Due to the stop signs and speed bumps put up on Golf View (some of which have since been removed) the high school kids and older drivers started cutting through my street. Now, on a daily basis my wife and I are reminded how fast the 16- to 18-year-old high school kids drive as well as older drivers. Everyday there are dozens of vehicles that pass at a high rate of speed by my house. Everyday they speed past my two children risking their life and more importantly the life of my children.

You may think that we in the Golf View community are whining. Well, I invite you to my house for the third time in this article to sit and watch. The best times are in the morning between the hours of 7 and 9 a.m. and the afternoon from 2 p.m. to 4 p.m. Weird how that is around the time these Peachtree City high schoolers are going to and returning from school.

I believe if you complain you should have a solution in mind, otherwise shut up. My solution to this issue on Golf View is this. No one under the age of 18 can drive. They can't drive anything, not golf carts and especially not cars.

Yes, I was 16 once and you better believe I shouldn't have been driving. Neither should you nor your 16-year-old children. You know it, I just have the "you know what" to admit it. When the government set the age of 16 as the minimum age for driving, they were wrong then and they are wrong now.

My neighbor is probably going to kill me because she turns 16 this year. I will admit though she is one of only a handful of 16-year-olds that can handle the responsibility of driving. For you young readers, driving is not a right; it is a privilege. Don't write a response to this by saying you have some "right" because you don't. No one has a "right" to drive. Everyone's license is a privilege issued by the state of Georgia.

Now that I got that off my chest, I realize that the age probably won't change. So the other solution would be to hold the parents responsible for all that the 16- to 18-year-old does behind the wheel. If the teenager gets a speeding ticket, so does the parents. If the teenager kills someone then the parents lose their house and get a record as well. I bet the "Parenting Issue" would go away. Just a couple of smart solutions to think about.

To anyone who is under the belief that Golf View residents are whining. I invite you to join us in our little community seeing that you think it is so safe that we don't need Peachtree City's finest in the area.

---

▶ Work to complete:
1. Copy the part of the letter about speeding on Golf View that opens with the words containing "My neighbor is" and closes with "to think about.".
2. For each statement, answer yes or no depending on whether the letter about speeding on Golf View agrees with it, and quote the letter's deciding words. (a) The writer names 7 to 9 a.m. as one of the best times to watch the traffic. (b) The writer expects the minimum driving age to change. (c) The writer has two children.

---

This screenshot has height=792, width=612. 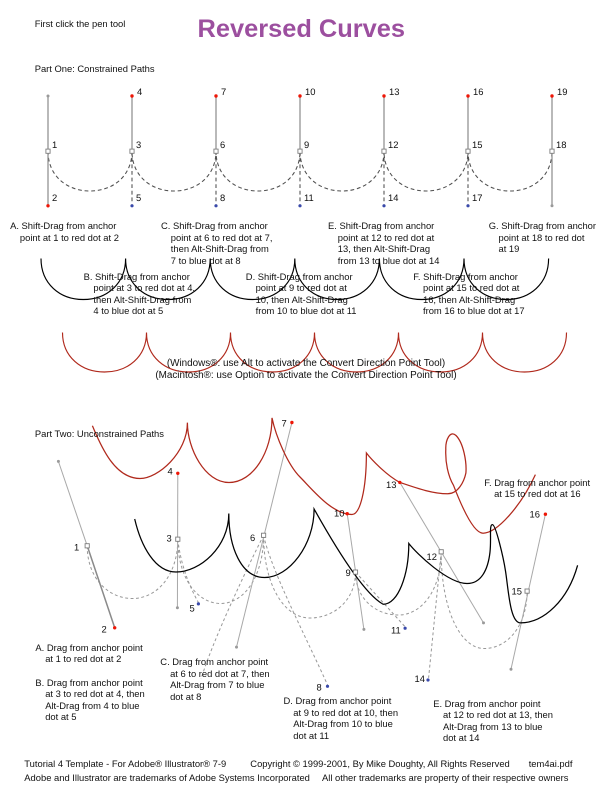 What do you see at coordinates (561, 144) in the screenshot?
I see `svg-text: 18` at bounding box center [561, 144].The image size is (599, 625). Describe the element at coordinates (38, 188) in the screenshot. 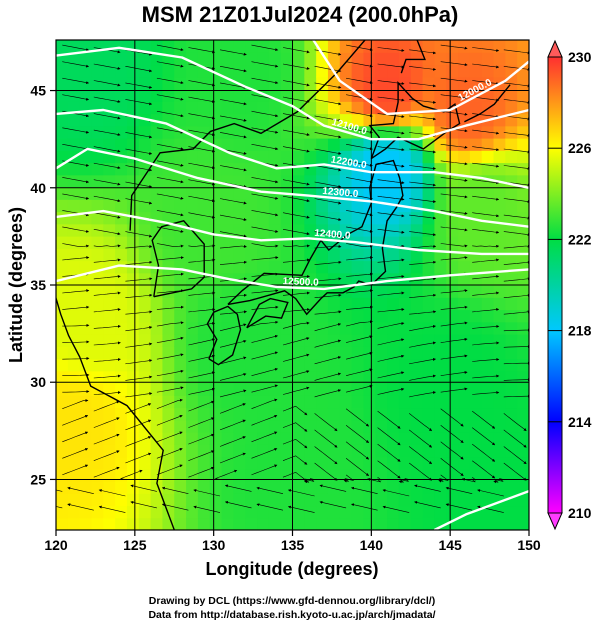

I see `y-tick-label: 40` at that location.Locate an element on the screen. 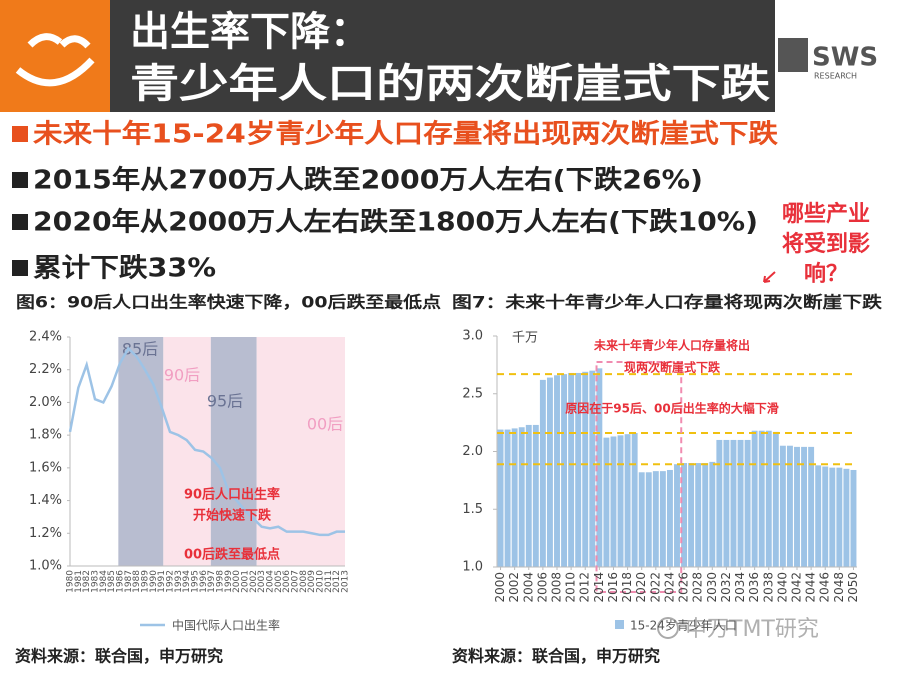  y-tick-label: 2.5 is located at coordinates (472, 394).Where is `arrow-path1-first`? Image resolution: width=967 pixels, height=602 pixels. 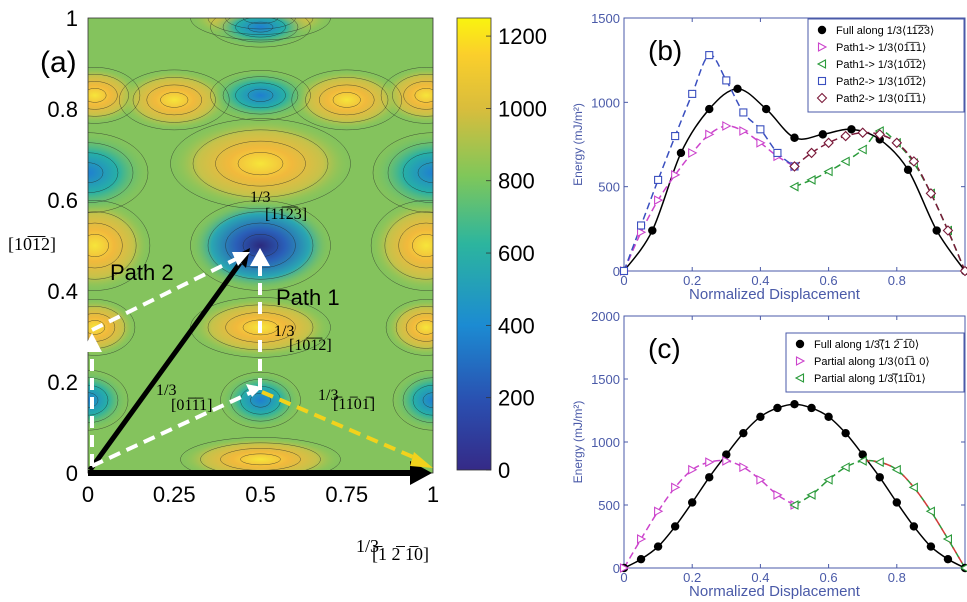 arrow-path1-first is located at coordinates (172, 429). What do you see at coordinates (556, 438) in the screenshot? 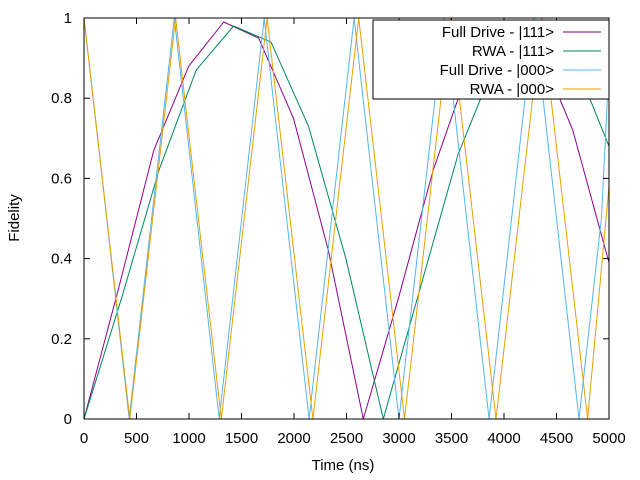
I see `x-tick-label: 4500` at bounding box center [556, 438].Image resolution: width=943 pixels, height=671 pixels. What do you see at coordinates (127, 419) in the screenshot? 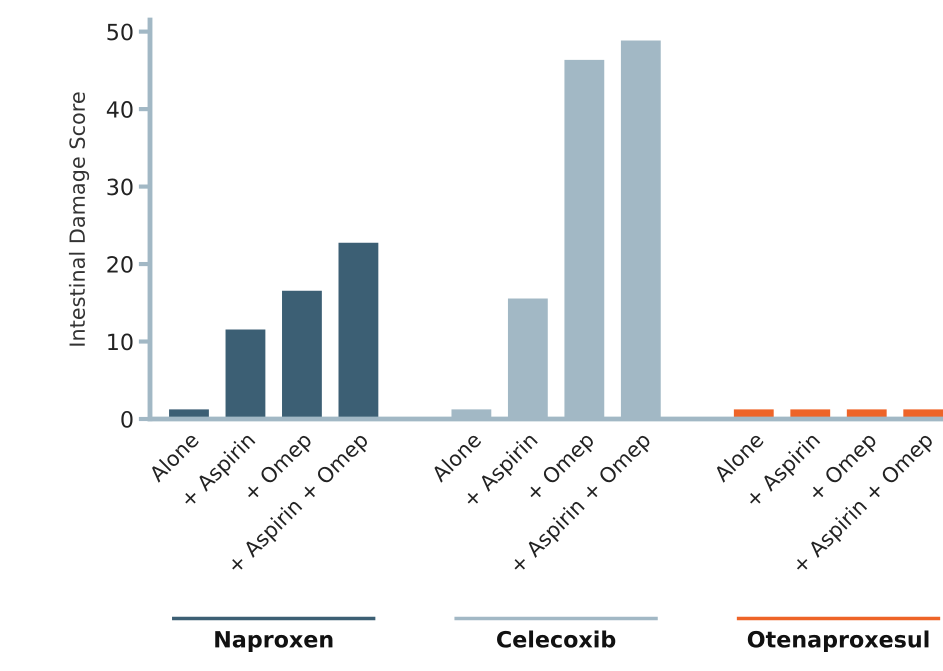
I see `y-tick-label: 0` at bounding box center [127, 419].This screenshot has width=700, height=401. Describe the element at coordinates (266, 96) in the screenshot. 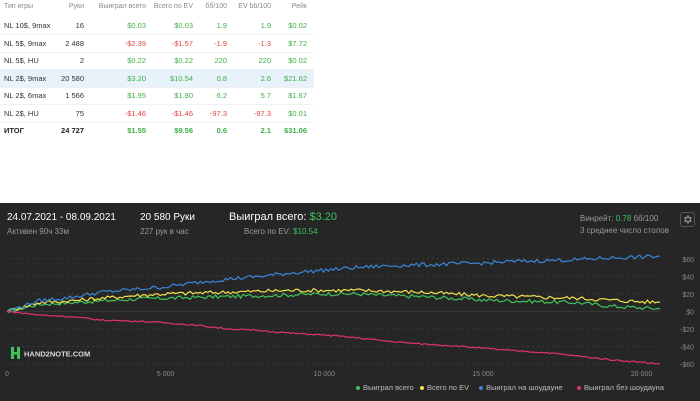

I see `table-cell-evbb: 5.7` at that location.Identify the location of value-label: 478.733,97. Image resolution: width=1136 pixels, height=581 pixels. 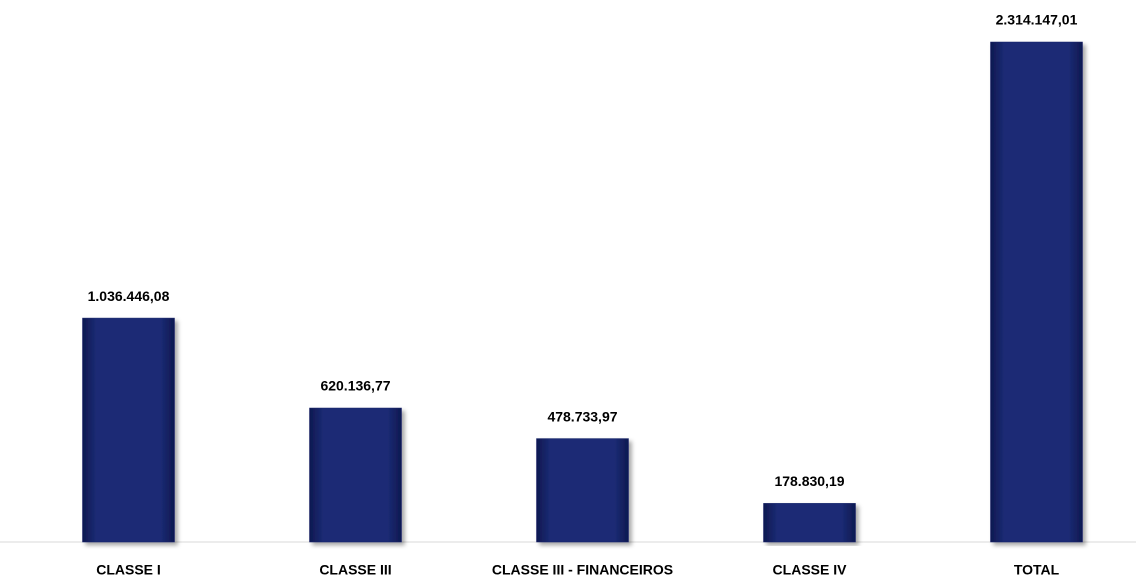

---

▶ Results for the exercise:
1.
My neighbor is probably going to kill me because she turns 16 this year. I will admit though she is one of only a handful of 16-year-olds that can handle the responsibility of driving. For you young readers, driving is not a right; it is a privilege. Don't write a response to this by saying you have some "right" because you don't. No one has a "right" to drive. Everyone's license is a privilege issued by the state of Georgia.

Now that I got that off my chest, I realize that the age probably won't change. So the other solution would be to hold the parents responsible for all that the 16- to 18-year-old does behind the wheel. If the teenager gets a speeding ticket, so does the parents. If the teenager kills someone then the parents lose their house and get a record as well. I bet the "Parenting Issue" would go away. Just a couple of smart solutions to think about.

2.
(a) Yes: "The best times are in the morning between the hours of 7 and 9 a.m."
(b) No: "I realize that the age probably won't change."
(c) Yes: "Everyday they speed past my two children"